● THE TASK:
For the records below, output each line exactly as it appears, from the first through the line with "The height and width of the screenshot is (460, 772).".
(SOURCE MATERIAL)
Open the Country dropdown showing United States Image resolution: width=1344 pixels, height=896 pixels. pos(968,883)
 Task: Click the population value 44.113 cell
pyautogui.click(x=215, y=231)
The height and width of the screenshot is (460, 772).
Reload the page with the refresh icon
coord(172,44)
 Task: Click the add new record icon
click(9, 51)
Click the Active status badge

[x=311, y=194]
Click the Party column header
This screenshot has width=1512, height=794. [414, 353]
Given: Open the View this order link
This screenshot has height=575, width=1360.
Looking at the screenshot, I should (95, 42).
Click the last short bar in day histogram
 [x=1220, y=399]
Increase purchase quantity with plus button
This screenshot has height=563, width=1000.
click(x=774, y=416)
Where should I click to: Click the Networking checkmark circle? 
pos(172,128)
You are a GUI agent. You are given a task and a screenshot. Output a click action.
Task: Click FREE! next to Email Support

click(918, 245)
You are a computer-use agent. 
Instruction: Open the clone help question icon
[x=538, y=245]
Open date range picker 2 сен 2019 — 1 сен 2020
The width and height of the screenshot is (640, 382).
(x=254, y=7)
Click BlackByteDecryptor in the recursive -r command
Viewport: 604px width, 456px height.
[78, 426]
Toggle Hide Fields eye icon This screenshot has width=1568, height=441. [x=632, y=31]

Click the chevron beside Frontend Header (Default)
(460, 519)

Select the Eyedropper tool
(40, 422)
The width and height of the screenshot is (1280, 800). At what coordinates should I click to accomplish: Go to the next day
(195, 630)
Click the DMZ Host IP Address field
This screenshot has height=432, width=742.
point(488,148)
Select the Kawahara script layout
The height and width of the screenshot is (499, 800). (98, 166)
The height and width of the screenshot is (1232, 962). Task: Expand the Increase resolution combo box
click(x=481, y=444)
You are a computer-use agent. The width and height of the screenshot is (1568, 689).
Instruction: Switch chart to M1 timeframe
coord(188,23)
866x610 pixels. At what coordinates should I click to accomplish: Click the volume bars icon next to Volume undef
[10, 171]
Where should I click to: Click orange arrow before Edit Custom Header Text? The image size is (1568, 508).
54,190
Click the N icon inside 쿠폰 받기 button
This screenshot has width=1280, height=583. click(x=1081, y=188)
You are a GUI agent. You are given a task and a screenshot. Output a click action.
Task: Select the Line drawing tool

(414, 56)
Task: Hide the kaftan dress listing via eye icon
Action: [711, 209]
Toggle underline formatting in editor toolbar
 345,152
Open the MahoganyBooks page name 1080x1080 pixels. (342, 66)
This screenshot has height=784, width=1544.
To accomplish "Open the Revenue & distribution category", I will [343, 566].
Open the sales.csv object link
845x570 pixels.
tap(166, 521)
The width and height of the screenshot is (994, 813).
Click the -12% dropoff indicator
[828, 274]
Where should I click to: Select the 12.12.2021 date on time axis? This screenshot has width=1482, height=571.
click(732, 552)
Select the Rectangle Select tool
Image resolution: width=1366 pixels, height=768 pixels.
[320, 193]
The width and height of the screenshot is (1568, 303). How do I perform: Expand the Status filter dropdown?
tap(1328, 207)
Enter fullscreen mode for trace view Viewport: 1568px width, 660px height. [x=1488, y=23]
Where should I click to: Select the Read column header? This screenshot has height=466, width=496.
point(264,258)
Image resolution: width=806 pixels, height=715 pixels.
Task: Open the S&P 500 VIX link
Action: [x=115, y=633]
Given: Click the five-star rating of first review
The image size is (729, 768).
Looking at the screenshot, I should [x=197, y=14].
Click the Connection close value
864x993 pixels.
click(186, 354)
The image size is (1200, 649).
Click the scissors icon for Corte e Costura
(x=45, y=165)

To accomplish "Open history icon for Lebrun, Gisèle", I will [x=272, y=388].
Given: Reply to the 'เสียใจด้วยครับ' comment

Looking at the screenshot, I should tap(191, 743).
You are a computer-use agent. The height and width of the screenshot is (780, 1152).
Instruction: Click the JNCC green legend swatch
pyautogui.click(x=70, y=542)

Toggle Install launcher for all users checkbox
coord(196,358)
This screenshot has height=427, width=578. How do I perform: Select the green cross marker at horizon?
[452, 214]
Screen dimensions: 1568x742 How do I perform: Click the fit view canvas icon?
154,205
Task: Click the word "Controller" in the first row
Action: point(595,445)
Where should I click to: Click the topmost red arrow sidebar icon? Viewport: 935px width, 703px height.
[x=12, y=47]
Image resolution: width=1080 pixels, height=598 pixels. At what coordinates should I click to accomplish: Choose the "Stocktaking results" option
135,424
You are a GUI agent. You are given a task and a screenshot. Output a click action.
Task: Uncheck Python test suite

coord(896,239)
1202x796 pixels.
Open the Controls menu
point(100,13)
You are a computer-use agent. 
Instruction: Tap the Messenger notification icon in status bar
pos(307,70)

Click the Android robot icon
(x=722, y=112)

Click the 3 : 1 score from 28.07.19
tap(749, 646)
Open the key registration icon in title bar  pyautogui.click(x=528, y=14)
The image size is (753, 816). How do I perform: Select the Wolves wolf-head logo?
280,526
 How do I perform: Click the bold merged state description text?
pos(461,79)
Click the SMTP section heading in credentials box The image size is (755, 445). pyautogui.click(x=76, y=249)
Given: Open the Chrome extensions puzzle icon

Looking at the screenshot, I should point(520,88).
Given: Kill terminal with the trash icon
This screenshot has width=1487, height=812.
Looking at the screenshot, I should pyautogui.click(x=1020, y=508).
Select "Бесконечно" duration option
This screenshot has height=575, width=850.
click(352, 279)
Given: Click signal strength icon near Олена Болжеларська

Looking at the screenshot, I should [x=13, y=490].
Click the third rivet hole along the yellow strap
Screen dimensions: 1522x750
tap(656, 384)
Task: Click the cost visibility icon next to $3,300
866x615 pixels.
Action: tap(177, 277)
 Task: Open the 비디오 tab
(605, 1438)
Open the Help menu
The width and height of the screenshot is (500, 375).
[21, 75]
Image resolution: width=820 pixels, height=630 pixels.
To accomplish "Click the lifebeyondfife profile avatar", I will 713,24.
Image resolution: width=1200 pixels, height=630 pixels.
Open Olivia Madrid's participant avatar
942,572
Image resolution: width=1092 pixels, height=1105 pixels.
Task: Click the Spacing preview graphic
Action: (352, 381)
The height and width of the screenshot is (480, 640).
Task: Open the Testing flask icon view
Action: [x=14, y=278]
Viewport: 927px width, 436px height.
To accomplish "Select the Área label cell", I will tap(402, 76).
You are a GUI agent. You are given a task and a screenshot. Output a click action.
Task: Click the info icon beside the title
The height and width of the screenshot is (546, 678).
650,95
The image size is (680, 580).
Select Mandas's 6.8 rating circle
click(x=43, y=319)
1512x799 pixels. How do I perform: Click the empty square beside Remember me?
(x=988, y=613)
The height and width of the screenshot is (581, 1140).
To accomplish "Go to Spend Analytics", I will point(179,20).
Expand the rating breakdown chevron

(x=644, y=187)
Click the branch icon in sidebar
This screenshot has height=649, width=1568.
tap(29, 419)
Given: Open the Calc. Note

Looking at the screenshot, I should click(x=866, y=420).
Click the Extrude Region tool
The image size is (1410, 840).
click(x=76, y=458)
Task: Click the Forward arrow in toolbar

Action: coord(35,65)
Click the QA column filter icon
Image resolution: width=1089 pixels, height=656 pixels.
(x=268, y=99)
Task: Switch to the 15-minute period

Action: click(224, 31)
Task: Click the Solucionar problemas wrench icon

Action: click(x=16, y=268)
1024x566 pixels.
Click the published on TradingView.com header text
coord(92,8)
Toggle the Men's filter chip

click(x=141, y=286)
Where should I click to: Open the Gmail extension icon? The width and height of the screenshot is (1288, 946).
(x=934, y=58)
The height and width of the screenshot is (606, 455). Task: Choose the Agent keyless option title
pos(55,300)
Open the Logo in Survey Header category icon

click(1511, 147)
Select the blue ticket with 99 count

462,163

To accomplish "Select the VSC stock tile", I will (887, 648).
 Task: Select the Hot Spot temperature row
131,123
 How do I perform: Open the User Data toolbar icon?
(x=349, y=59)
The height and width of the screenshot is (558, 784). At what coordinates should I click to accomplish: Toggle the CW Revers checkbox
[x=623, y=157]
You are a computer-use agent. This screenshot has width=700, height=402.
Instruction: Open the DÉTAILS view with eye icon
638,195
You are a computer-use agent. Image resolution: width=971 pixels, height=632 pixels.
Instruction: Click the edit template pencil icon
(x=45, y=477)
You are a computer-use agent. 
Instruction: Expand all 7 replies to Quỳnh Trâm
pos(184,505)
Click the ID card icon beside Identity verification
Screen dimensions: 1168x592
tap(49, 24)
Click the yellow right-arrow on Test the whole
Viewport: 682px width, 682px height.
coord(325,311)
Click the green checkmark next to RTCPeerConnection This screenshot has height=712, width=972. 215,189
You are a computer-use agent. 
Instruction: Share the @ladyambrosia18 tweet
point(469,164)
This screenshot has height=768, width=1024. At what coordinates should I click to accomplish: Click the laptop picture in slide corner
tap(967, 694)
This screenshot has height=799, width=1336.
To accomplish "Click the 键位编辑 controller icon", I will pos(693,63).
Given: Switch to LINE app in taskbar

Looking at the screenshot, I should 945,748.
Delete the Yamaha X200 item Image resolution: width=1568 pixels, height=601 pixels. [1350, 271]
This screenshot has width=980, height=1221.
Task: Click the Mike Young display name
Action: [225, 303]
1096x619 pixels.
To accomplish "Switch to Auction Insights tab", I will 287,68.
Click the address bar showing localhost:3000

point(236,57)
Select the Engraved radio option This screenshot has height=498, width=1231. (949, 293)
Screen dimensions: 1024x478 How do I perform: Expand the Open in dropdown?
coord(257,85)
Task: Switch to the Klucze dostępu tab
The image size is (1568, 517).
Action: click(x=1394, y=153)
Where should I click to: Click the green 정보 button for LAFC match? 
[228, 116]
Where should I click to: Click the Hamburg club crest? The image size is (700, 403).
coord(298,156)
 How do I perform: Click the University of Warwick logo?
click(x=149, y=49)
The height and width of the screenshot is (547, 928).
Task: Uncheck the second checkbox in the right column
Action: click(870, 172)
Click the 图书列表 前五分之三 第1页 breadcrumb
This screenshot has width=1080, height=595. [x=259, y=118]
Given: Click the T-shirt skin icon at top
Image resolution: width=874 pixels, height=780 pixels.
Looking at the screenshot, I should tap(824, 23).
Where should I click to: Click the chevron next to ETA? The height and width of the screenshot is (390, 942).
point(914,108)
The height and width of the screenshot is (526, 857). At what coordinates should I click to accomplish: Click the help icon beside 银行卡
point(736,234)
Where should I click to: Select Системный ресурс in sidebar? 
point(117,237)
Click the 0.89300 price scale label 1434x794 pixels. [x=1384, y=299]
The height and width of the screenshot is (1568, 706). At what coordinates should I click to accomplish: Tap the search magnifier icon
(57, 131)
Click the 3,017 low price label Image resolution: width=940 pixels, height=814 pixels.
(End SOURCE MATERIAL)
● TASK RESULT:
Open the Country dropdown showing United States Image resolution: width=1344 pixels, height=896 pixels. pos(968,883)
 Task: Click the population value 44.113 cell
pyautogui.click(x=215, y=231)
The height and width of the screenshot is (460, 772).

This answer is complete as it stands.